At the end of the column, though, he has a different idea: "There is another way to analyze your keeping this secret: you haven't. Not anymore."
It's a weird remark for Cohen to make considering the same could be said for almost anyone who has ever written in to The Ethicist under a real name, but it's weirder still in light of the Bob Novak-style mistake he admitted to last Sunday. As discussed, that was a pretty complicated situation, but the basic issue was that a creative writing teacher from Tuscaloosa named Wendy Rawlings had written a letter to The Ethicist and requested anonymity when informed that it would be published. Her name appeared anyway, and apparently caused quite a bit of grief within the University of Alabama creative writing department. In a correction that ran the following week, Cohen apologized for using her name, saying that he had "failed to see that request in her e-mail message." In an interview, he told Gawker Weekend that even though the woman had left analogous instructions on an answering machine in the Times Magazine office, the fact-checker did not hear it or possibly did not listen to the end.

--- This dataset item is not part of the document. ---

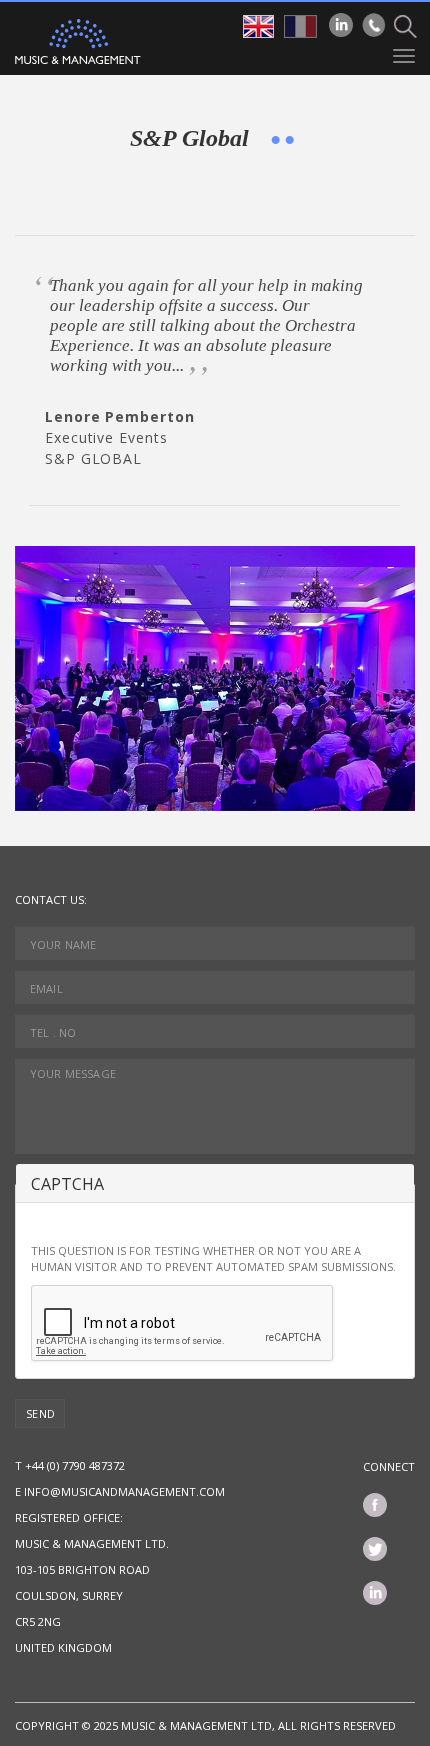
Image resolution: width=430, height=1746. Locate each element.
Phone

Either way, Rawlings was unmasked and feelings were hurt.
The circumstances here are quite different: Kramer volunteered the use of his name, and as we found out this morning when we talked to him, he really didn't care if his in-laws found out about his scheme. "Anyone who knows me knows I'm an asshole, so it's really not a secret," he said. "If I had trouble with telling my in-laws that I used the pot, then I probably wouldn't have written to him in the first place."
Originally, though, Kramer had signed his letter "Reformed in Montclair," aping the traditional Dear Abby sign-off that the Times people apparently deemed too cutesy. When he heard that, Kramer told them his name was Moses Teitelbaum, who is the grand rabbi of the Satmar Hasidim. "Then I said, 'just kidding, put my real name.'"
And so they did. One wonders whether, at this rate, they will have that opportunity ever again.